What an interested experience I had with this one.
For starters, when I signed on to screen Peace, Love & Misunderstanding, I had no idea what it was. I hadn’t seen a trailer, heard any buzz or read up at all about it on IMDB. And then somewhere along the line (Tim? I am most likely blaming you), someone said something about it being the new James Bond flick… and that stuck. No need to double check. This is why they pay me the big bucks.
So when no one that begged to attend with me agreed (or wanted, probably) to see the new spy flick, I settled into my crowded, smelly, gotta-love-it Landmark seat (next to the guy that took a break from his iPhone Draw Something Game to make sure I knew this seat was reserved for press–if you know me at all, you know the look he got for that) ready for action-packed abs at their finest.
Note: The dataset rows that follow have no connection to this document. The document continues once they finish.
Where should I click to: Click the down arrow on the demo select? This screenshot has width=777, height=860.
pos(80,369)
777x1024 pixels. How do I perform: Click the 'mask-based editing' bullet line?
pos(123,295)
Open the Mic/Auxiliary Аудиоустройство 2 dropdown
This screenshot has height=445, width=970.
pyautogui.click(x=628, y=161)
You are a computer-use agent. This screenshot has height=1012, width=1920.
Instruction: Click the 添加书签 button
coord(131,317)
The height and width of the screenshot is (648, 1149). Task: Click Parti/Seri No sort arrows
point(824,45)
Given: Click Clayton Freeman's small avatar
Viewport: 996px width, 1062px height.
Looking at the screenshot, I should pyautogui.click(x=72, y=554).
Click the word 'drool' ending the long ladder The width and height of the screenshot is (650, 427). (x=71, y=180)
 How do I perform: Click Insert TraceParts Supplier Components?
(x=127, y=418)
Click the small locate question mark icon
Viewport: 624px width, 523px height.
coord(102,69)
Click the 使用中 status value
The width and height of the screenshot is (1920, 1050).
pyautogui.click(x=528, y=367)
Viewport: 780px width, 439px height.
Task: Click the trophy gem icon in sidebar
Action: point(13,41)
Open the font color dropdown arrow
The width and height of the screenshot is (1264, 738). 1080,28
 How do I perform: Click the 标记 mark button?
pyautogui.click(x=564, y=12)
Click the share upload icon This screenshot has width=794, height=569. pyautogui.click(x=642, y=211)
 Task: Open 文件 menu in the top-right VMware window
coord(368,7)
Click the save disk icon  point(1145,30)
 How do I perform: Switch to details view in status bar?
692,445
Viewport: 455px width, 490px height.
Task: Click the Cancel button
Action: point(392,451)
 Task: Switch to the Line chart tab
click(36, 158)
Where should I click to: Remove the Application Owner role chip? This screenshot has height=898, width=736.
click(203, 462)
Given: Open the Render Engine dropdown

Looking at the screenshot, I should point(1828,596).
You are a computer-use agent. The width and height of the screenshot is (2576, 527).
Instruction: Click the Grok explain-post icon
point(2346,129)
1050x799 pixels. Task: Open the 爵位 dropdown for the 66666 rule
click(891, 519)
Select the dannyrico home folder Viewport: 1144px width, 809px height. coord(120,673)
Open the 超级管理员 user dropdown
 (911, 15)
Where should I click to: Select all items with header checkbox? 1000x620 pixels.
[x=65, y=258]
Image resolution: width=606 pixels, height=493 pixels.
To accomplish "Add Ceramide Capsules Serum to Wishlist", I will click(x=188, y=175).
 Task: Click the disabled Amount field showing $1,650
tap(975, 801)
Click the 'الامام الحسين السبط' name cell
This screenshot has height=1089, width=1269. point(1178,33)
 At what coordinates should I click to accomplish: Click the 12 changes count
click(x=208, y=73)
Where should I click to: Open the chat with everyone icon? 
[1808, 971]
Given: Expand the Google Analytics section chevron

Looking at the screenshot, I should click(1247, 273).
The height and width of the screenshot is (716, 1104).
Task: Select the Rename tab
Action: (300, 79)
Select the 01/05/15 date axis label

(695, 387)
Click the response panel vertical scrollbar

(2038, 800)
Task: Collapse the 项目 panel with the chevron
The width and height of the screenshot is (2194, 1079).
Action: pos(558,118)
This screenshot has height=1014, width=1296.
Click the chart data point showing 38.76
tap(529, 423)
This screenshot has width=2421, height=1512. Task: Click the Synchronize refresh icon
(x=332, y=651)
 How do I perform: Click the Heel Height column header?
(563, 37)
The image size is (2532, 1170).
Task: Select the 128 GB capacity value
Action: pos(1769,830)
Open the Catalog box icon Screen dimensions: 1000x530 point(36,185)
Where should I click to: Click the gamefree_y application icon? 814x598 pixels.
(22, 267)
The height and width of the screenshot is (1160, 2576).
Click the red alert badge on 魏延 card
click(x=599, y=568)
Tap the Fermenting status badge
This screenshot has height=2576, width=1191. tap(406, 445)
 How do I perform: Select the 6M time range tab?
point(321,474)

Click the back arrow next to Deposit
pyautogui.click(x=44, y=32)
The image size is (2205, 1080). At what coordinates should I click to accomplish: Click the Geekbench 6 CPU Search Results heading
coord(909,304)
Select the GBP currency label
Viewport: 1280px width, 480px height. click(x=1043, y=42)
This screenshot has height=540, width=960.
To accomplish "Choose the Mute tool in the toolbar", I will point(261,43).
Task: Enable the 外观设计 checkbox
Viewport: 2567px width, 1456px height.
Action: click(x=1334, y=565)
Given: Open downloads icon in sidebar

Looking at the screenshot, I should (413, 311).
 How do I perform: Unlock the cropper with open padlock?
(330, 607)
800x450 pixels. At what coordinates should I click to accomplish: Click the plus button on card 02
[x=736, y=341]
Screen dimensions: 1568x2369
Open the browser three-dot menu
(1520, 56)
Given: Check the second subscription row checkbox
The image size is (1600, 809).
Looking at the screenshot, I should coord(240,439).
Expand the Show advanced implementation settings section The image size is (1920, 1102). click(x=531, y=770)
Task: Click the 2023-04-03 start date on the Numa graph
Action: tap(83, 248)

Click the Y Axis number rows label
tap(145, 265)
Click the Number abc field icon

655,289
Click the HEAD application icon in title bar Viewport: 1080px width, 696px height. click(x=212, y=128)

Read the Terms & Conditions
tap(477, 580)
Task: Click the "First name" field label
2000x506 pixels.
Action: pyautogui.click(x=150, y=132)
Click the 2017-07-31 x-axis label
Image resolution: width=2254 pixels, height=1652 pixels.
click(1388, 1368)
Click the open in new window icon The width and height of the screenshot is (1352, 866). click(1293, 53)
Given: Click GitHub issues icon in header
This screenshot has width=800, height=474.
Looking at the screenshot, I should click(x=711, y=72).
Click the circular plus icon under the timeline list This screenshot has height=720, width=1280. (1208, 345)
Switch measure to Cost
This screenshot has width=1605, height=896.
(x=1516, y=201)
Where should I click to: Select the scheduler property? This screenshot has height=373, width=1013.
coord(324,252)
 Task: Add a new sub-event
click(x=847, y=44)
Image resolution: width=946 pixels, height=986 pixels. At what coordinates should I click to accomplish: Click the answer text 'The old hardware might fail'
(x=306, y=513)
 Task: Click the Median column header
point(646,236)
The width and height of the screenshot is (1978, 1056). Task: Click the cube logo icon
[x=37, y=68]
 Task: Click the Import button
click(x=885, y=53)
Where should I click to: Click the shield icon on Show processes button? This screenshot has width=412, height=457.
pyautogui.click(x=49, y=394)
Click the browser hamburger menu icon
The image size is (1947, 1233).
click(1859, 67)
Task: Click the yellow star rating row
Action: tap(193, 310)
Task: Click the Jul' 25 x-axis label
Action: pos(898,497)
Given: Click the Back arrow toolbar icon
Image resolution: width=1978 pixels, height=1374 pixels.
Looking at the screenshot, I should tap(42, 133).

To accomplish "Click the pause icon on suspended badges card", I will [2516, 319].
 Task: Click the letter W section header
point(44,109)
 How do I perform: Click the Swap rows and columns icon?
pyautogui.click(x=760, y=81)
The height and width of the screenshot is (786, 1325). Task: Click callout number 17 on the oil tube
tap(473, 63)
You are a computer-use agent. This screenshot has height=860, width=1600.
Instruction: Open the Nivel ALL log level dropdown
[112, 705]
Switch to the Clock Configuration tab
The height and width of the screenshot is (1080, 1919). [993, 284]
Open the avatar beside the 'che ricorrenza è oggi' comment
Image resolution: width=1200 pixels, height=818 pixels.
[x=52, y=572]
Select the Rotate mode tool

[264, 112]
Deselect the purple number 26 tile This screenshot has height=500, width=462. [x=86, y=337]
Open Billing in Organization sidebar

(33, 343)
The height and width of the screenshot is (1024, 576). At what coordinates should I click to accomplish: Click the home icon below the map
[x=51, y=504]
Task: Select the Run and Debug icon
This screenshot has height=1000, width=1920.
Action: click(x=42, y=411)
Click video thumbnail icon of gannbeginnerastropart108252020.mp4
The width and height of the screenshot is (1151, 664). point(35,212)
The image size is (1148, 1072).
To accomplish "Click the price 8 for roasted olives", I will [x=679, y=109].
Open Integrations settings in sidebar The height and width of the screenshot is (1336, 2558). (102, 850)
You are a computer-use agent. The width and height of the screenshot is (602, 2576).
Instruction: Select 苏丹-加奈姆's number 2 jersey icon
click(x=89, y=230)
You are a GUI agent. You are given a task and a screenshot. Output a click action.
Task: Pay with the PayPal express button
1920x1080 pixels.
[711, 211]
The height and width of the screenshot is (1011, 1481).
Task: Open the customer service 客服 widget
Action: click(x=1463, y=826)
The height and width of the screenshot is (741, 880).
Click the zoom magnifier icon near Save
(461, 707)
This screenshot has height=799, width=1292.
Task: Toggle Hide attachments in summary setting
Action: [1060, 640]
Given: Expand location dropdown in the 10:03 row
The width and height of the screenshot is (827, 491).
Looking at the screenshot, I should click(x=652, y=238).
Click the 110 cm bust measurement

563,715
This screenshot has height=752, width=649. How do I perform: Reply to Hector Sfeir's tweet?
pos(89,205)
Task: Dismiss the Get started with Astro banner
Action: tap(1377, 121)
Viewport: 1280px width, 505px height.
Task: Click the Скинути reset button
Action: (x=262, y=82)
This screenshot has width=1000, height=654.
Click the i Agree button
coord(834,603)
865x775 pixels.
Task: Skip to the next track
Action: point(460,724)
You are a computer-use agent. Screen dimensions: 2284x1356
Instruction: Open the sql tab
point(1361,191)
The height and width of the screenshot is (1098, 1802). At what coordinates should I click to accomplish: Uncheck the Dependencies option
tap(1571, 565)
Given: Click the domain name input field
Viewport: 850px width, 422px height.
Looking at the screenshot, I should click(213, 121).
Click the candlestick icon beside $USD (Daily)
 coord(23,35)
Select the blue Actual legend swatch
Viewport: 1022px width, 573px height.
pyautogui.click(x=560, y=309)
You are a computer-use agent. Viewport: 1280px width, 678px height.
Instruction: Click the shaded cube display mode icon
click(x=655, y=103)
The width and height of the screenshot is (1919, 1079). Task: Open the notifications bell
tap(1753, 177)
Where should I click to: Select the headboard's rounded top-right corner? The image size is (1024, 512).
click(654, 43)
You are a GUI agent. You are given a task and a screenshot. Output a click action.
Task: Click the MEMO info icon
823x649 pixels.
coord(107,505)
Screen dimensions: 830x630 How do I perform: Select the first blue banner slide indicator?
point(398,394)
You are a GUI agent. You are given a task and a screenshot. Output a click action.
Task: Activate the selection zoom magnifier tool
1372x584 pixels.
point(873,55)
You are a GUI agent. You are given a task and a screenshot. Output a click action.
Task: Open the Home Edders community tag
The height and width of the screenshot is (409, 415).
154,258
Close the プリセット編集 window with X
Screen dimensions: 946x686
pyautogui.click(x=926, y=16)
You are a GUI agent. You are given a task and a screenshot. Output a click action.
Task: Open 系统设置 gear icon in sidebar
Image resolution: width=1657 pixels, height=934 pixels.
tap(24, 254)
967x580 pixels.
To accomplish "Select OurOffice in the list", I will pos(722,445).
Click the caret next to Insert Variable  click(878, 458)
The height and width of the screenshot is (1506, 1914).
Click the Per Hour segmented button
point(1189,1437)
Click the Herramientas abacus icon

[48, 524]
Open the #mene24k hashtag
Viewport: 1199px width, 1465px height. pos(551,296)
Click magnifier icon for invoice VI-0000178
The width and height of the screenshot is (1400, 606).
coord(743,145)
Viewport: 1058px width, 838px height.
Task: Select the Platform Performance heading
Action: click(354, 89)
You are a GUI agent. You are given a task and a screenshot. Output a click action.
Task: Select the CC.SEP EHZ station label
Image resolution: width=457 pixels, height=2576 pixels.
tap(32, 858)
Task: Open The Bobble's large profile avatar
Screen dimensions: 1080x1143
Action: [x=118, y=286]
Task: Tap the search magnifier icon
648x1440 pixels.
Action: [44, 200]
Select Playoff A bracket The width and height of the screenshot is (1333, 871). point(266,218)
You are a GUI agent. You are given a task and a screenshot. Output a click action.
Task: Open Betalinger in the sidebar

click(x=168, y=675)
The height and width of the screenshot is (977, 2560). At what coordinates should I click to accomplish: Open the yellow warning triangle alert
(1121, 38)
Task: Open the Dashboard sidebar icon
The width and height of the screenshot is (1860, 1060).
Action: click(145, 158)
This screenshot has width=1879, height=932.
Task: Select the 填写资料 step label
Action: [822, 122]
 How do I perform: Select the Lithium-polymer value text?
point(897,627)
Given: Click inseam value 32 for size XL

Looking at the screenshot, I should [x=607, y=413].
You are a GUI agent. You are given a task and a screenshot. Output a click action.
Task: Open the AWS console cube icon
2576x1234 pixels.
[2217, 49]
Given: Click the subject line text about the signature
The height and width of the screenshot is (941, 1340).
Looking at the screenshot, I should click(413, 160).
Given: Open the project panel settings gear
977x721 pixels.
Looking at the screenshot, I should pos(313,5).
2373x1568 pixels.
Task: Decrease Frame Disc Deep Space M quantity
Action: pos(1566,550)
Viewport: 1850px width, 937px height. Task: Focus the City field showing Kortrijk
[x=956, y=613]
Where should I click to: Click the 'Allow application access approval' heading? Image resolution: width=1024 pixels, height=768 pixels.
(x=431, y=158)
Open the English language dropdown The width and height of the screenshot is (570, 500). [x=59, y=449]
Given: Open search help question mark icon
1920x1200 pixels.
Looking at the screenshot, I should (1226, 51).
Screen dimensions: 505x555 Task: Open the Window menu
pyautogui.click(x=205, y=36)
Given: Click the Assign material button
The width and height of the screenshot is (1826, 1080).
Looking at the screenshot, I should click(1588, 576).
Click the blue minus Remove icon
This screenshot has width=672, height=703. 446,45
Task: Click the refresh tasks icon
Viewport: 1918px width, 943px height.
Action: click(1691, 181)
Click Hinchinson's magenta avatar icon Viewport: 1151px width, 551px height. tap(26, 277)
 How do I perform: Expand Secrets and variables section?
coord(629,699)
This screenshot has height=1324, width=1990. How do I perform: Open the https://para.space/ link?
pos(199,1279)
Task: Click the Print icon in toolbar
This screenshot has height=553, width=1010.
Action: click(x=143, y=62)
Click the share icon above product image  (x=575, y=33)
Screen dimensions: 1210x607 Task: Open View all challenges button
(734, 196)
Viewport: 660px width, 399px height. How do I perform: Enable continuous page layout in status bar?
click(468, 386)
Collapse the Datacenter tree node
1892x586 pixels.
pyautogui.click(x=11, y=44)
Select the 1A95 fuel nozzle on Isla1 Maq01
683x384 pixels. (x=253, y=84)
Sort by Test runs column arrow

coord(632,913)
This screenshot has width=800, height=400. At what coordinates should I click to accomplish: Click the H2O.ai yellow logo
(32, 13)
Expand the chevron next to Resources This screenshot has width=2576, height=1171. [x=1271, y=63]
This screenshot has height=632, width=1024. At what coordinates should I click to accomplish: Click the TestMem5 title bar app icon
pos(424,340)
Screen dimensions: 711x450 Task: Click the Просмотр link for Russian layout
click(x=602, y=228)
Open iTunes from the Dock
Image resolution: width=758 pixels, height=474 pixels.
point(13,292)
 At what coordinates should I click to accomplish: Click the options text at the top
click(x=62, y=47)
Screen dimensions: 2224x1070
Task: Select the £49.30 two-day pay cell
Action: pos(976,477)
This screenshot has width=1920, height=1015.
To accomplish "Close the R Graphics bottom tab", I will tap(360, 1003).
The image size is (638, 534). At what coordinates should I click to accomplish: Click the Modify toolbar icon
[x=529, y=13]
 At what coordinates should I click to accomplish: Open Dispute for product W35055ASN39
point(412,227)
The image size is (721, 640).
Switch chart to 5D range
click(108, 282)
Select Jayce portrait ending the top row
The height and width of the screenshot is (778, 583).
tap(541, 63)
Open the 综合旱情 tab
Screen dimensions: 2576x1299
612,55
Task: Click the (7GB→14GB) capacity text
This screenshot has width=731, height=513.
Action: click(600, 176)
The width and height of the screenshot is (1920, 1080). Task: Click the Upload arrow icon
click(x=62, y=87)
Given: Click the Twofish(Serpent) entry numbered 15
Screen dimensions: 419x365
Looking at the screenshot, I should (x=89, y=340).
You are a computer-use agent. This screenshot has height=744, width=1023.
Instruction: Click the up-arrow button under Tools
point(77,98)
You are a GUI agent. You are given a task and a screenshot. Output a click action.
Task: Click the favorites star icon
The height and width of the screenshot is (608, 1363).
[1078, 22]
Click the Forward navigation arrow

Well, what a (pleasant) surprise to launch into a divorce conversation between Catherine Keener and her Sex and the City veteran Kyle MacLachlan. This is weird that she is in the new James Bond, I thought, eager now, to watch a new twist in staple casting.
But when the dark talk didn’t lead to unfinished Russian risky business that would justify a matrimony split, I questioned my film friend for why the heck anyone thought this had something to do with double-oh seven.
But moving forward, I was pumped to finally see something with the other Olsen sister and really coveted the way they got Jane Fonda’s hair to curl.
Basically, the story is of an ex-flower child, forced to revisit her Woodstock home and love-liberating mom to make her post-divorce decisions. At the same time, her children learn about love and life like they’ve never seen it, thought about it or ever thought they’d be forced to live it (think vegetarian falls in love with the butcher’s son). Keener’s character (somewhat flat, and slow to develop) takes a windy road toward forgiveness, self-acceptance and free(er) will. Yes, it’s a love story all around, illustrating all different types of love in all different types of ways. Semi-new comer Nat Wolff is the comedic relief, with a probing camera and a high libido. Grandma Fonda spits life and love lessons left and right, coming close to the point of being too obvious, but also adding a stab of sentimentality that really appears out of nowhere by the end of the film.
Get ready for moon howling, peace protests and a lot of great 70s chatter. I don’t think you’re actually missing anything to not see this. I can honestly say that it left no other impression on me other than, I wish they had let E. Olsen look a little cuter and I still can’t stop thinking about how pretty JFo’s wig was. I also can never take Jeffrey Dean Morgan seriously, because (as cute as he is), he is no one except Denny to me, and I really hated Denny towards the end there.
Bottom line – cute, sweet and perfectly inappropriate, but suited more for a rainy day Instant Netflix discovery, rather than the $10 ticket stub.